In Gershon's case, the answer may be self-evident, but the question must still be raised: What is it in Israeli coaches that makes them succeed in Europe and be given the reins of its national teams?

Ralph Klein, the first to make the leap, says, "Israeli coaches rise above most of the European coaches on the tactical level of managing the game. We all saw the Real Madrid coach make every possible mistake in the game against Maccabi in Madrid, and throw away an entire season."

"A coach's correct decisions are what win games," he said.

Katzurin, for his part, thinks the Israelis' strength lies in their creativity.

"Because in Israel there are traditionally not enough tall players," he explained, "coaches are forced to come up with creative solutions to compensate, and this leads them to be more versatile coaches."

Keidar has even come up with a name for the phenomenon Katzurin describes.

"The Dutch, for example, see us as 'commando coaches.' We are both tough and knowledgeable about compensating for shortcomings like height and athleticism," he said.

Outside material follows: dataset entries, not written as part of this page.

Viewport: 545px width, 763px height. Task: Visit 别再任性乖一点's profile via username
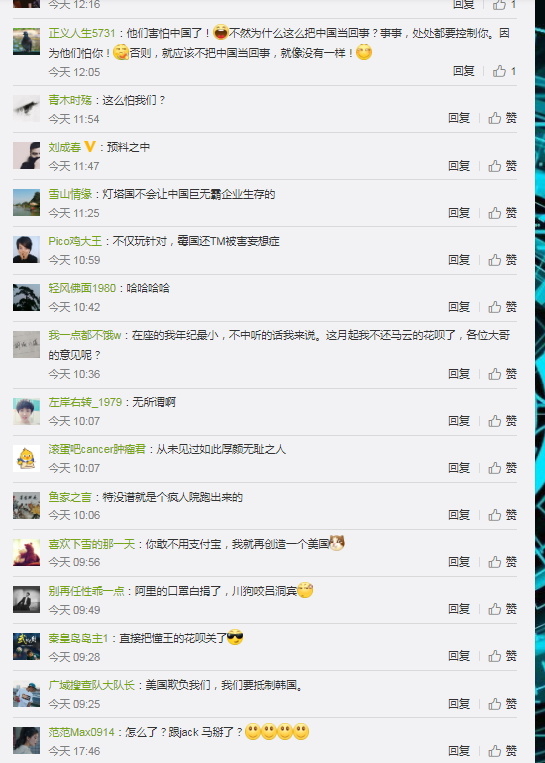pyautogui.click(x=86, y=591)
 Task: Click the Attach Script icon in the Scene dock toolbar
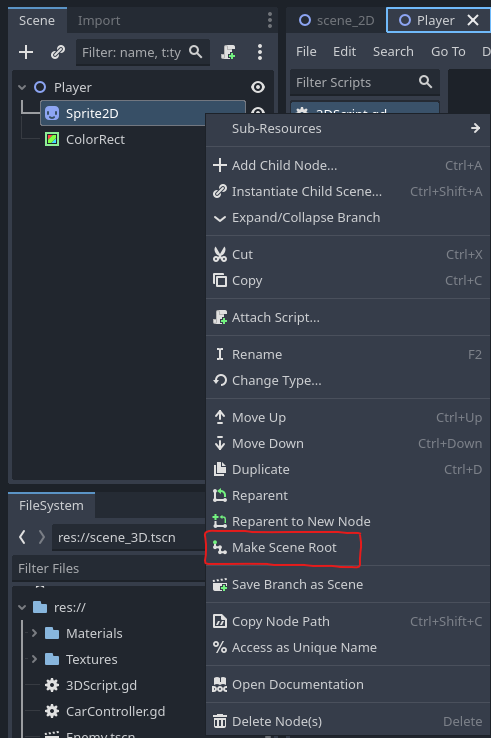(x=228, y=52)
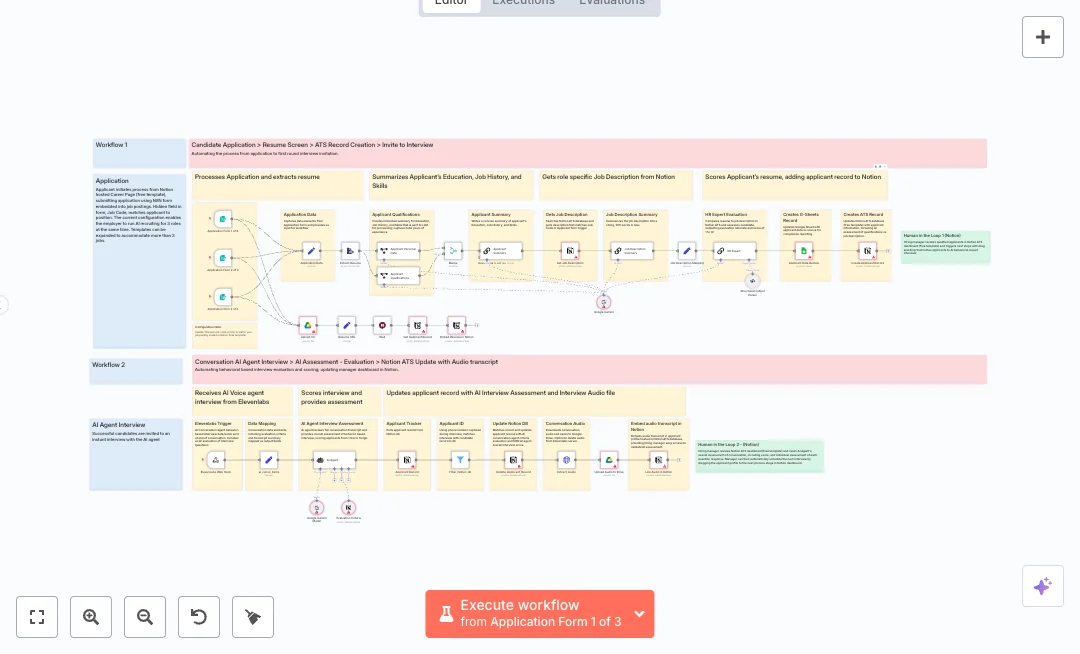Select the Filter Notion DB node
This screenshot has height=654, width=1080.
[x=460, y=460]
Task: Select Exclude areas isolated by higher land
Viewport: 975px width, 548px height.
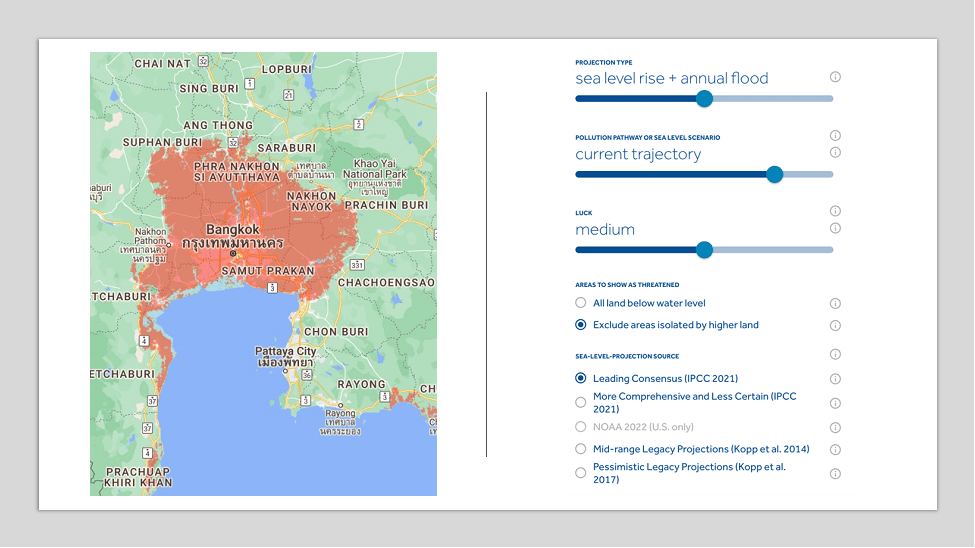Action: coord(581,325)
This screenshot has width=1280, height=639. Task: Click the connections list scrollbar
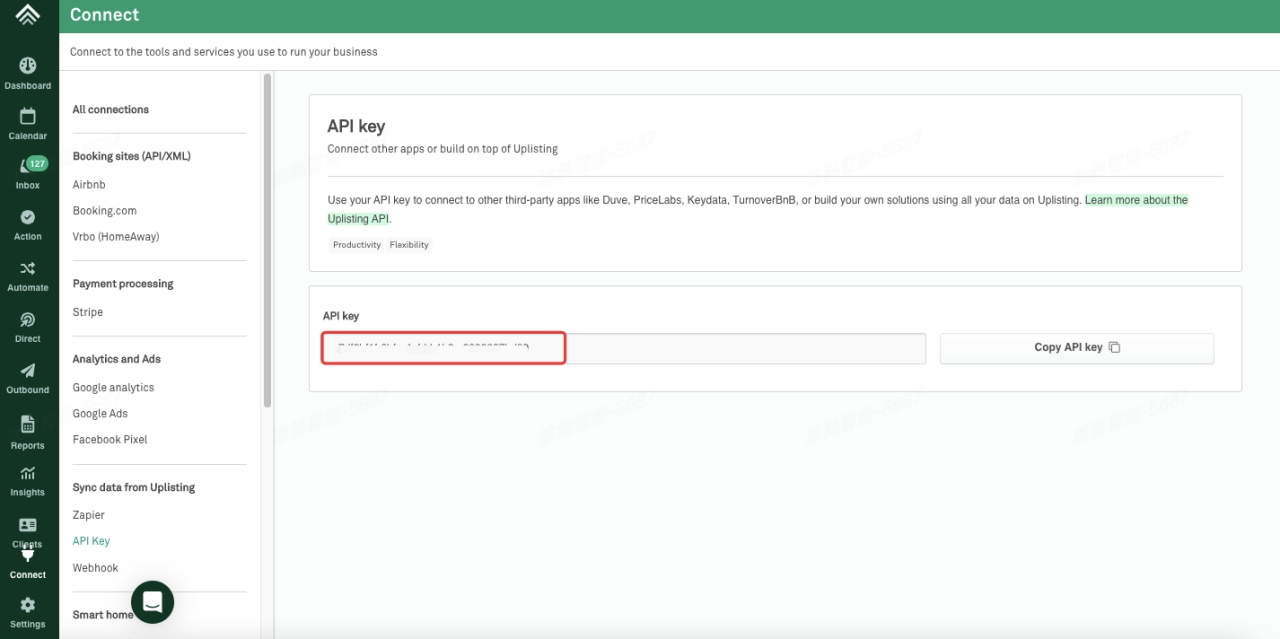pyautogui.click(x=267, y=240)
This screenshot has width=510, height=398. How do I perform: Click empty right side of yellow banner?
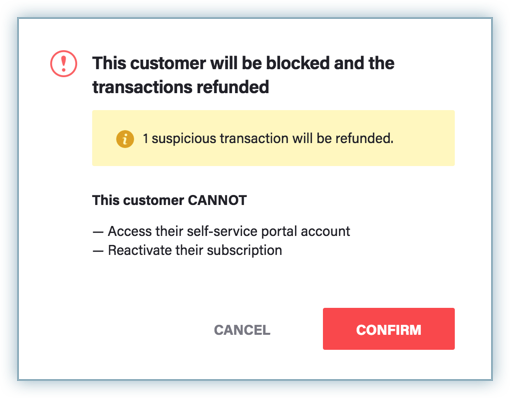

Trakanov, the Russian GM and agent, discerns a gap between the level of Israel's coaches and the state of basketball in the country as a whole:"I see seriousness and professionalism in Blatt, Gershon and many other Israeli coaches. It's pretty strange, when you think about it, that a country with rather mediocre basketball and an uncompetitive league produces such good coaches."